▶ _Latihan Tertulis A_
Tulis ulang entri tersimpan mulai dari baris yang memuat "Johan Van Summeren [351, 361]" sampai akhir entri tersimpan, dengan mengganti "Jersey" menjadi "Shirt" dan membiarkan bagian lain tetap sama.

▶ _Kutipan_
──────────
Fenomena yang sangat menyedihkan adanya sebagian orang yang mengaku bermadzhab Syafi’iyyah berbondong-bondong untuk mengambili pasir yang ada di kuburan seseorang yang mereka anggap wali !!, bahkan sampai-sampai kuburan tersebut dikhawatirkan ‘ambles’ karena kehabisan pasir !!
((TEMPO Interaktif, Jombang – Ada-ada saja ulah peziarah. Seusai membaca Yasin dan tahlil di makam mendiang mantan Presiden RI ke empat, Abdurrahman Wahid alias Gus Dur, beberapa peziarah menyempatkan diri menjumput tanah dan bunga di atas gundukan makam. Mereka percaya, bunga dan tanah itu mengandung berkah dan tuah.
Seperti dikatakan salah satu peziarah, Fatimah, warga Seblak, Diwek, Jombang, Jawa Timur. Dia mengambil bunga dan tanah untuk dibawa pulang. Dia percaya, tanah dan bunga dari makam Gus Dur memiliki barokah. “Ini akan saya gunakan untuk mengobati sakit linu,” kata dia, Jumat (1/1).
Hal sama dilakukan Muhlison. Dia mengambil tanah makam untuk pengobatan anaknya yang sampai berusia beberapa tahun ini belum bisa berjalan alias lumpuh. Dia mengambil sedikit tanah, dikantongi, lalu dibawa pulang.
Melihat ulah peziarah itu, Pengasuh Pondok Pesantren Tebuireng Jombang, Kiai Haji Shalahudin Wahid langsung bersikap. Dia meminta peziarah agar bersikap wajar dan meninggalkan hal-hal yang tak rasional. “Itu tidak rasional, jadi tidak usah dilakukan,” tegas dia.
──────────
[Entri tersimpan]
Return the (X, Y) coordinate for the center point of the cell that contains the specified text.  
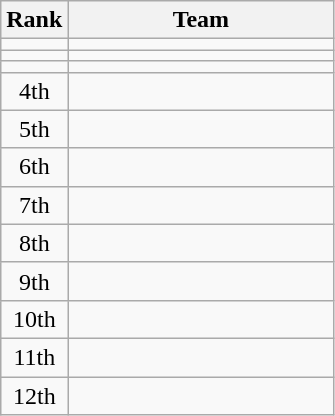
4th (34, 91)
9th (34, 281)
11th (34, 357)
5th (34, 129)
8th (34, 243)
10th (34, 319)
12th (34, 395)
6th (34, 167)
Team (201, 20)
Rank (34, 20)
7th (34, 205)
From the cell containing the given text, extract its center point as (X, Y) coordinate. 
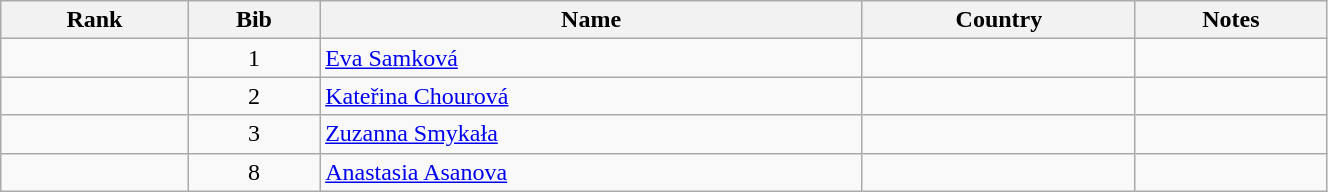
Eva Samková (592, 58)
Name (592, 20)
1 (254, 58)
Bib (254, 20)
Anastasia Asanova (592, 172)
Kateřina Chourová (592, 96)
Rank (94, 20)
3 (254, 134)
Notes (1230, 20)
8 (254, 172)
Country (998, 20)
Zuzanna Smykała (592, 134)
2 (254, 96)
Pinpoint the cell where the given text exists, returning its [x, y] midpoint coordinate. 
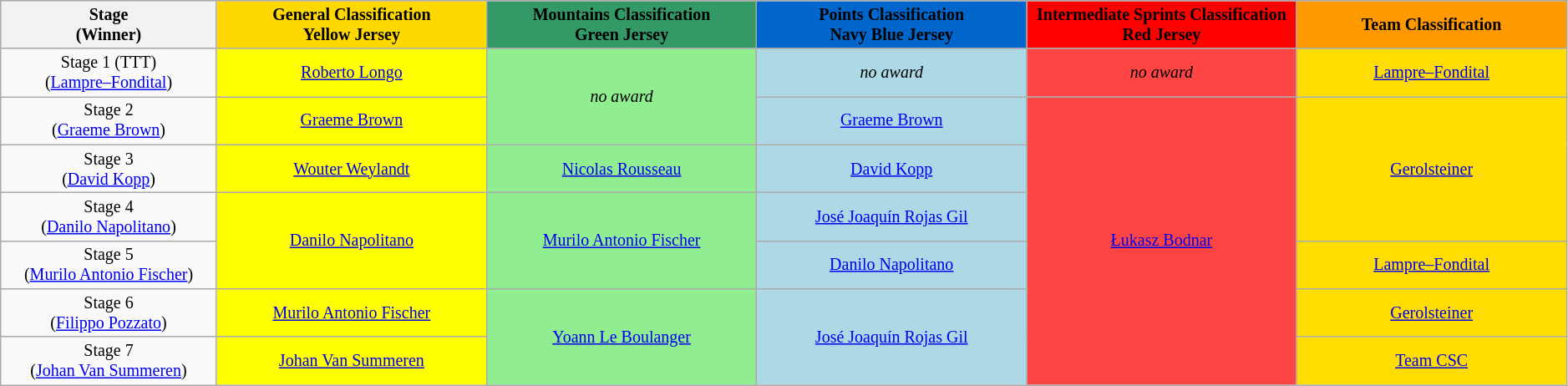
Johan Van Summeren [351, 361]
Stage(Winner) [109, 25]
Intermediate Sprints ClassificationRed Jersey [1161, 25]
Roberto Longo [351, 74]
Stage 6(Filippo Pozzato) [109, 312]
Wouter Weylandt [351, 169]
Łukasz Bodnar [1161, 241]
David Kopp [892, 169]
Stage 3(David Kopp) [109, 169]
Nicolas Rousseau [622, 169]
Team CSC [1432, 361]
Points ClassificationNavy Blue Jersey [892, 25]
Stage 1 (TTT)(Lampre–Fondital) [109, 74]
Stage 2(Graeme Brown) [109, 120]
Yoann Le Boulanger [622, 337]
Mountains ClassificationGreen Jersey [622, 25]
Stage 4(Danilo Napolitano) [109, 217]
Team Classification [1432, 25]
General ClassificationYellow Jersey [351, 25]
Stage 5(Murilo Antonio Fischer) [109, 264]
Stage 7(Johan Van Summeren) [109, 361]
──────────
▶ _Latihan Tertulis B_
Teruskan teks tentang peziarah yang mengambil tanah dari makam Gus Dur, mulai setelah kalimat terakhirnya.

▶ _Jawaban Latihan A_
Johan Van Summeren [351, 361]
Stage(Winner) [109, 25]
Intermediate Sprints ClassificationRed Shirt [1161, 25]
Roberto Longo [351, 74]
Stage 6(Filippo Pozzato) [109, 312]
Wouter Weylandt [351, 169]
Łukasz Bodnar [1161, 241]
David Kopp [892, 169]
Stage 3(David Kopp) [109, 169]
Nicolas Rousseau [622, 169]
Team CSC [1432, 361]
Points ClassificationNavy Blue Shirt [892, 25]
Stage 1 (TTT)(Lampre–Fondital) [109, 74]
Stage 2(Graeme Brown) [109, 120]
Yoann Le Boulanger [622, 337]
Mountains ClassificationGreen Shirt [622, 25]
Stage 4(Danilo Napolitano) [109, 217]
Team Classification [1432, 25]
General ClassificationYellow Shirt [351, 25]
Stage 5(Murilo Antonio Fischer) [109, 264]
Stage 7(Johan Van Summeren) [109, 361]

▶ _Jawaban Latihan B_
Beberapa jam setelah pemakaman Gus Dur selesai, gundukan tanah makam sempat cekung. Tanah banyak dijumput warga, lalu dibawa pulang. Bahkan, taburan bunga di atasnya pun sirna. “Saya tidak heran kenapa terjadi begitu,” kata Yeni Wahid, putri Gus Dur.
Dia mengaku paham dengan kondisi itu. Dia menilai, budaya pengkultusan seperti itu memang bagian kecil dari budaya warga Nahdliyin. Beberapa orang masih percaya, jika makam tokoh besar seperti Gus Dur mengandung barokah dan memiliki tuah.
Perbuatan itu tidak bisa dilarang, karena sudah membudaya. Namun demikian, dia tetap melarang upaya pengambilan tanah makam seperti yang dilakukan beberapa peziarah. Peziarah cukup mendoakan saja. “Jangan macam-macam, dan aneh-aneh seperti itu,” terang dia.
MUHAMMAD TAUFIK, lihat http://www.tempo.co/read/news/2010/01/01/058216788))
Fenomena ngalap barokah dengan mengambili pasir dari kuburan atau mengusap-nugsap benda-benda tertentu ternyata merupakan pola beragama kaum syi’ah rofidhoh, sebagaimana yang telah dinyatakan oleh Al-Khumaini bahwa meminta kesembuhan dari tanah bukanlah kesyirikan. :
Al-Khumaini berkata :
“Diantara pertanyaan mereka adalah, apakah meminta kesembuhan dari tanah merupakan keysirikan atau tidak?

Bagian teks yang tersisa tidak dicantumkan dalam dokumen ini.